## Your objective
Exclude all images and print the entries below exactly.

^^^^

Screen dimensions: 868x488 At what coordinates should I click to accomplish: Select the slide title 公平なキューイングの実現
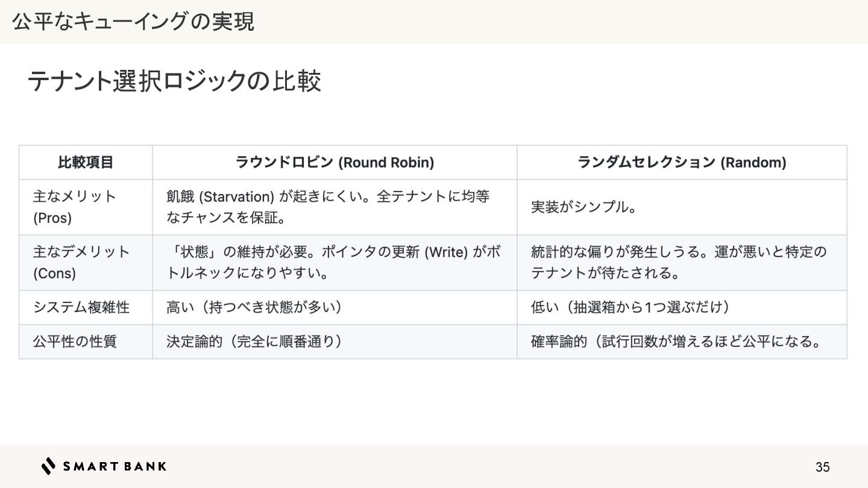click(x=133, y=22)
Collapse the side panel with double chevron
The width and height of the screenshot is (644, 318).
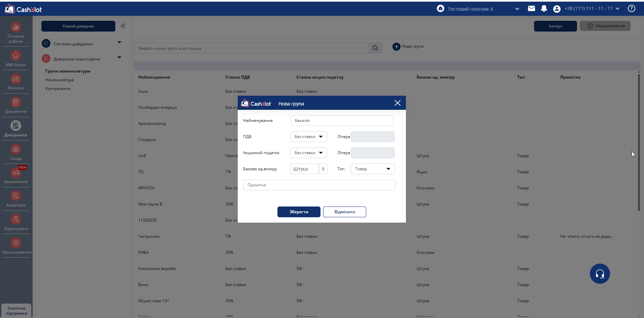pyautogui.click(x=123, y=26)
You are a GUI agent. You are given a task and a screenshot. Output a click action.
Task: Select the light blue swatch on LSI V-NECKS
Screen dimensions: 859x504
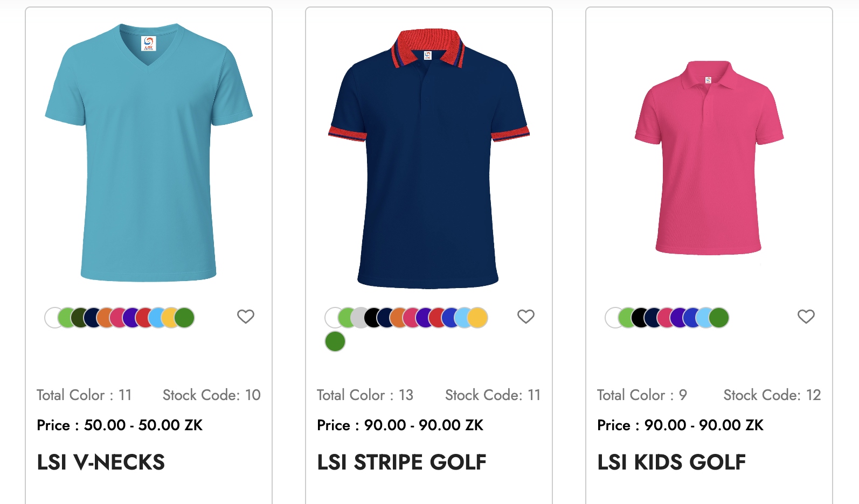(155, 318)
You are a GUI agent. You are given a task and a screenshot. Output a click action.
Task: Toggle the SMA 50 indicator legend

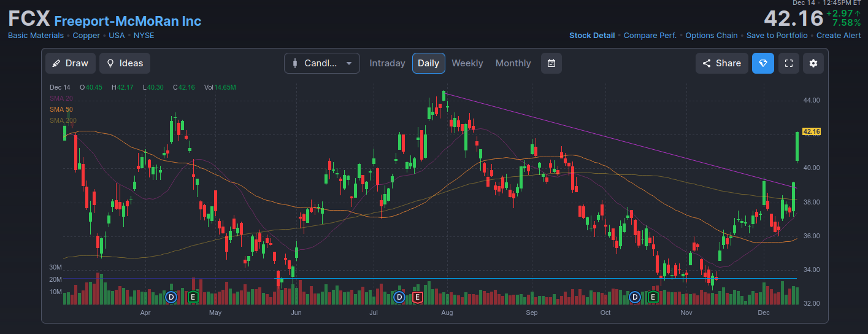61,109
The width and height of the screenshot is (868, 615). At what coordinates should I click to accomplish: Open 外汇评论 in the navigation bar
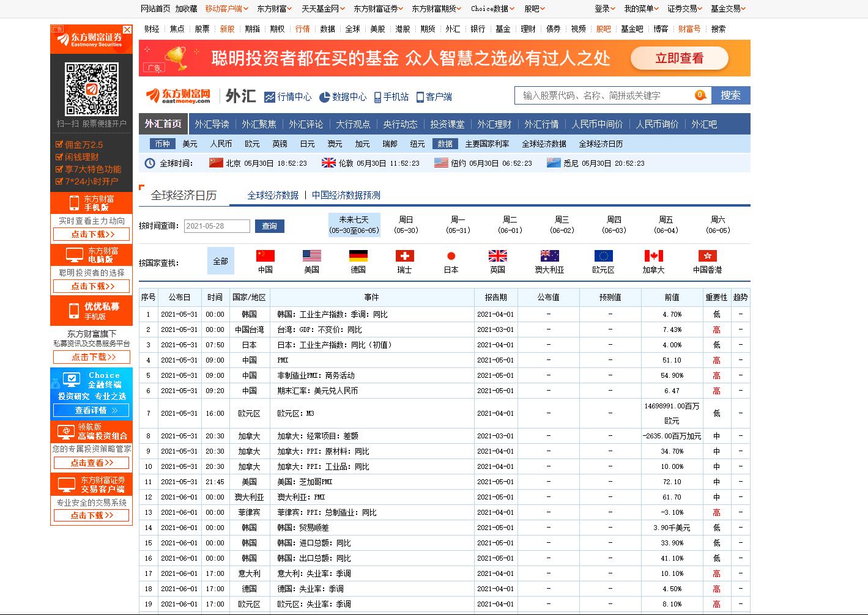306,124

^^^^

## Task output
Screen dimensions: 868x488 At what coordinates should I click to accomplish: Select the slide title 公平なキューイングの実現
click(x=133, y=22)
Collapse the side panel with double chevron
The width and height of the screenshot is (644, 318).
pyautogui.click(x=123, y=26)
You are a GUI agent. You are given a task and a screenshot. Output a click action.
Task: Select the light blue swatch on LSI V-NECKS
Screen dimensions: 859x504
(155, 318)
You are a GUI agent. You are given a task and a screenshot. Output a click action.
Task: Toggle the SMA 50 indicator legend

61,109
The width and height of the screenshot is (868, 615). At what coordinates should I click to accomplish: Open 外汇评论 in the navigation bar
306,124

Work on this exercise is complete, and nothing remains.